EXERCISE DETAILS: Copy out the entries below word for word, from the line containing "1205x600 pixels. Task: Add a new NVS instance" through the line containing "[x=1002, y=201]".

(Entries on where targets appear)
────

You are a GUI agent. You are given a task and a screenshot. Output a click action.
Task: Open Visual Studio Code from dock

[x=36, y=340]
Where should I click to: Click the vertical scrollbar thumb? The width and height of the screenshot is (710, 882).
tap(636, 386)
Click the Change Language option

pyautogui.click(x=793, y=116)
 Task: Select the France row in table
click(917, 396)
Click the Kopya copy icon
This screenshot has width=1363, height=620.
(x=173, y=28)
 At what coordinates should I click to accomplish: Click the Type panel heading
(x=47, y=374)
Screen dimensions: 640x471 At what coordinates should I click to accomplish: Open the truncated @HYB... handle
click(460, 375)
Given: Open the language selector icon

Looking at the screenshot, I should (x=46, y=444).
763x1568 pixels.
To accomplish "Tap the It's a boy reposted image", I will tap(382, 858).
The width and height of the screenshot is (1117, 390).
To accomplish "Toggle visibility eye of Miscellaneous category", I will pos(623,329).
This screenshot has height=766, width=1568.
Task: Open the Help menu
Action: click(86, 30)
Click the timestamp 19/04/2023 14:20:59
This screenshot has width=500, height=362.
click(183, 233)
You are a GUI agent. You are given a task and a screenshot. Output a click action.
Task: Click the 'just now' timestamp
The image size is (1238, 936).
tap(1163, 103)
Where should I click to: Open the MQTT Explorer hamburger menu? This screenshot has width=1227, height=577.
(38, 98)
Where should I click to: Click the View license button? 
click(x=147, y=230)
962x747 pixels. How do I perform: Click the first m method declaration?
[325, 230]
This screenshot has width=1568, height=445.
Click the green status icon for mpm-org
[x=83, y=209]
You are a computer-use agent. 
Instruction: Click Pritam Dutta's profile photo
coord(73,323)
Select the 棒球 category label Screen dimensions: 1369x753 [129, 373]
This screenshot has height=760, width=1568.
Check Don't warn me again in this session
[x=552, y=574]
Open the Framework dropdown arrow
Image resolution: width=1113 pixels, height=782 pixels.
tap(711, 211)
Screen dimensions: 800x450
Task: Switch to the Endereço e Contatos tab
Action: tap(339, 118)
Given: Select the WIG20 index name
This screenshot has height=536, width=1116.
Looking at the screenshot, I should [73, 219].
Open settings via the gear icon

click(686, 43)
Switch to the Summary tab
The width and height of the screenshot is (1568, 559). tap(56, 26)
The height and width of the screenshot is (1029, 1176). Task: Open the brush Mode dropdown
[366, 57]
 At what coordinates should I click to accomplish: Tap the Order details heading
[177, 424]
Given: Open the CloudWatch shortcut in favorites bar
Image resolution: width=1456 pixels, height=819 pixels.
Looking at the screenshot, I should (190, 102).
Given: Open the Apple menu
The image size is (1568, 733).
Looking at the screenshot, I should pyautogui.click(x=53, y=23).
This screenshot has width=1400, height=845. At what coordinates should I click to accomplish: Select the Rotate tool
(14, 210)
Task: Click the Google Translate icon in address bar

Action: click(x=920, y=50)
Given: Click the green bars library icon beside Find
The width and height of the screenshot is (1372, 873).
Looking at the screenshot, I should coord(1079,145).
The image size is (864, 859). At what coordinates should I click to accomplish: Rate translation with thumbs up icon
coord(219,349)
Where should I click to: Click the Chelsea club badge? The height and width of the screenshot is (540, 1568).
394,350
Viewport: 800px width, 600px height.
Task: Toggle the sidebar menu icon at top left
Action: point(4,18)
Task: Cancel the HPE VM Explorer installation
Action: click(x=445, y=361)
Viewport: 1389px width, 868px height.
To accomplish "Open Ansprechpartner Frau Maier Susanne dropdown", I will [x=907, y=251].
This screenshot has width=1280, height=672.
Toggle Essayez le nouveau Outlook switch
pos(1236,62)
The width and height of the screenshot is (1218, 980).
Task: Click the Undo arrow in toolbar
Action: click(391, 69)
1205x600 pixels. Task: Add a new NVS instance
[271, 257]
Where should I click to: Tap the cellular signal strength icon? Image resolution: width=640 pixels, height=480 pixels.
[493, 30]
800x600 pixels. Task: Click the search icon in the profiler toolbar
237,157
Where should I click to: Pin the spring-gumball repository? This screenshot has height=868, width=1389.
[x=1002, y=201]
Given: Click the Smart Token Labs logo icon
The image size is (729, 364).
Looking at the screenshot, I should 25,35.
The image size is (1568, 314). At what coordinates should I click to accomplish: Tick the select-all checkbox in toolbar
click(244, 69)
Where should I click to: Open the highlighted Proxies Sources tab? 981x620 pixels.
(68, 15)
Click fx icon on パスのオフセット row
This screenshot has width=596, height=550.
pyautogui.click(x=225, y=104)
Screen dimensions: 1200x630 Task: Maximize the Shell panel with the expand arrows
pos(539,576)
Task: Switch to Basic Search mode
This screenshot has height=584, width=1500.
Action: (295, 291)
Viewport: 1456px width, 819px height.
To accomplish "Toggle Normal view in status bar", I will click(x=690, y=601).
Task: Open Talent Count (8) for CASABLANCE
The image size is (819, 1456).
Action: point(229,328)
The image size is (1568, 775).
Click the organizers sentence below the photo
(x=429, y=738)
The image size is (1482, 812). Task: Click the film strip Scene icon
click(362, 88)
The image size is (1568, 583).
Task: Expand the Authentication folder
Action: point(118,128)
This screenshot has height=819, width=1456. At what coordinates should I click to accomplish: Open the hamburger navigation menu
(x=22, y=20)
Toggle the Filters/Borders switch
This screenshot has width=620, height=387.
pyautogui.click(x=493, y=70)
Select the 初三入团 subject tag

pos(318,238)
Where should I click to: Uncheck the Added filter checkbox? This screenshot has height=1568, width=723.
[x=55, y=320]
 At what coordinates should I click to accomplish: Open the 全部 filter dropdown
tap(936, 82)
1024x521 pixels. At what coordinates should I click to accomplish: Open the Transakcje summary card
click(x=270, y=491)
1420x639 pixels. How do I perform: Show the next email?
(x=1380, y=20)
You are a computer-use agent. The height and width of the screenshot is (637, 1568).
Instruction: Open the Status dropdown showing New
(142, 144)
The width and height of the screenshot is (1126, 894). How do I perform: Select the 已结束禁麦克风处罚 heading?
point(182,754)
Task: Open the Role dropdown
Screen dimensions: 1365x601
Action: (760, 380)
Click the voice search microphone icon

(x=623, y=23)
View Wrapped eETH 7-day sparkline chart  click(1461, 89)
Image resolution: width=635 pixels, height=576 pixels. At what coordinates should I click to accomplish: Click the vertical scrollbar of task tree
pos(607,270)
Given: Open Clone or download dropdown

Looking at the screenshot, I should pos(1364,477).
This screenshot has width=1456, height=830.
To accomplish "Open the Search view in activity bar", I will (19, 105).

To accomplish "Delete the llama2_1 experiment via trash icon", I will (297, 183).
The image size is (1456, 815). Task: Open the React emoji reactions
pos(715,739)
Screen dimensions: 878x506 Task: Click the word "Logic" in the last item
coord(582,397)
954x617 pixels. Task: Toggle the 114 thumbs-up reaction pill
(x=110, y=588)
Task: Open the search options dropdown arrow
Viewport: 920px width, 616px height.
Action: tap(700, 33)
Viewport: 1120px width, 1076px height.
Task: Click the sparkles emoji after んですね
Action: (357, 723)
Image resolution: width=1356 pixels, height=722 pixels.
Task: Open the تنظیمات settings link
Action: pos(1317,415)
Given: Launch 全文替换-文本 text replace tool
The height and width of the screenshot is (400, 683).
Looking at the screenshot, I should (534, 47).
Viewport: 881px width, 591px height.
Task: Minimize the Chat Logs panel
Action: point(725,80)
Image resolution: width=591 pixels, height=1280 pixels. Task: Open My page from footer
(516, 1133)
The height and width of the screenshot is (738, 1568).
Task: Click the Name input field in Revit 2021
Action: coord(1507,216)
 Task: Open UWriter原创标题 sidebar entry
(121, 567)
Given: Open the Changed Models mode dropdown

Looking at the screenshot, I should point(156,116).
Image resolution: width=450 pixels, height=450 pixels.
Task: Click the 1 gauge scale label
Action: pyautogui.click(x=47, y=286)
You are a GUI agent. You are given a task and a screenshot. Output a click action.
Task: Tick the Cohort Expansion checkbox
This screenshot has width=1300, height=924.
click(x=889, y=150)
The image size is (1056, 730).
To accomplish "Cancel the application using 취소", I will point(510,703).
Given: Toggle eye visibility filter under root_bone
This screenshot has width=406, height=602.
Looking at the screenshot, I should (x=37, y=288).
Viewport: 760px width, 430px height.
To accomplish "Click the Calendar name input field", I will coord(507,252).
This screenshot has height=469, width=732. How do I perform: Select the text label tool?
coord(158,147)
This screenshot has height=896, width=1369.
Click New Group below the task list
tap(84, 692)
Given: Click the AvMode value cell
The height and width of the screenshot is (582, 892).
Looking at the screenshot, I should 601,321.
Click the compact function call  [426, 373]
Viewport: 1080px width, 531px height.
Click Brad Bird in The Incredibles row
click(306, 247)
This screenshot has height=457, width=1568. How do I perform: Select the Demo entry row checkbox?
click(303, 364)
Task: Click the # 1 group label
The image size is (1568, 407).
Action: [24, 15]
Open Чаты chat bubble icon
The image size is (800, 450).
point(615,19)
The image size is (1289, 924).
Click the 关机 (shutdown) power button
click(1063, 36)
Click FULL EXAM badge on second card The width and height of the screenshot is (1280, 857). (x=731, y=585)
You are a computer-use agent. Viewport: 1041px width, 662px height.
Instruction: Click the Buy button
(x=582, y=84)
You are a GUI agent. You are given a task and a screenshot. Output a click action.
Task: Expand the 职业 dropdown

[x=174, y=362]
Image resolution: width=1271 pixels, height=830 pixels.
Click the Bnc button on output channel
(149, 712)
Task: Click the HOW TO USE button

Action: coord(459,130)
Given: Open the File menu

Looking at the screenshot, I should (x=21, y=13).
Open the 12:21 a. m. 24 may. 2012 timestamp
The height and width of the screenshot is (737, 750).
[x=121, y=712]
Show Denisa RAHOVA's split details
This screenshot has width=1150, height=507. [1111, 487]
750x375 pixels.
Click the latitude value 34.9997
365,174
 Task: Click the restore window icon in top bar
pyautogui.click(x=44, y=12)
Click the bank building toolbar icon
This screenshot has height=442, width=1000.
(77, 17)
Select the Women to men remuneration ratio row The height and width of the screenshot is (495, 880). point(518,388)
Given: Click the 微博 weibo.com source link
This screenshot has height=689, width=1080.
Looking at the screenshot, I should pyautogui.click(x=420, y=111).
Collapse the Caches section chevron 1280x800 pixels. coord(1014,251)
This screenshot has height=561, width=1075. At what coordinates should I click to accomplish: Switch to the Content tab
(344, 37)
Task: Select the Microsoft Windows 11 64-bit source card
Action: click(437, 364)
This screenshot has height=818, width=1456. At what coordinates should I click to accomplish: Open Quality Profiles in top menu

────

WRITTEN REPLY:
1205x600 pixels. Task: Add a new NVS instance
[271, 257]
Where should I click to: Tap the cellular signal strength icon? Image resolution: width=640 pixels, height=480 pixels.
[493, 30]
800x600 pixels. Task: Click the search icon in the profiler toolbar
237,157
Where should I click to: Pin the spring-gumball repository? This screenshot has height=868, width=1389.
[x=1002, y=201]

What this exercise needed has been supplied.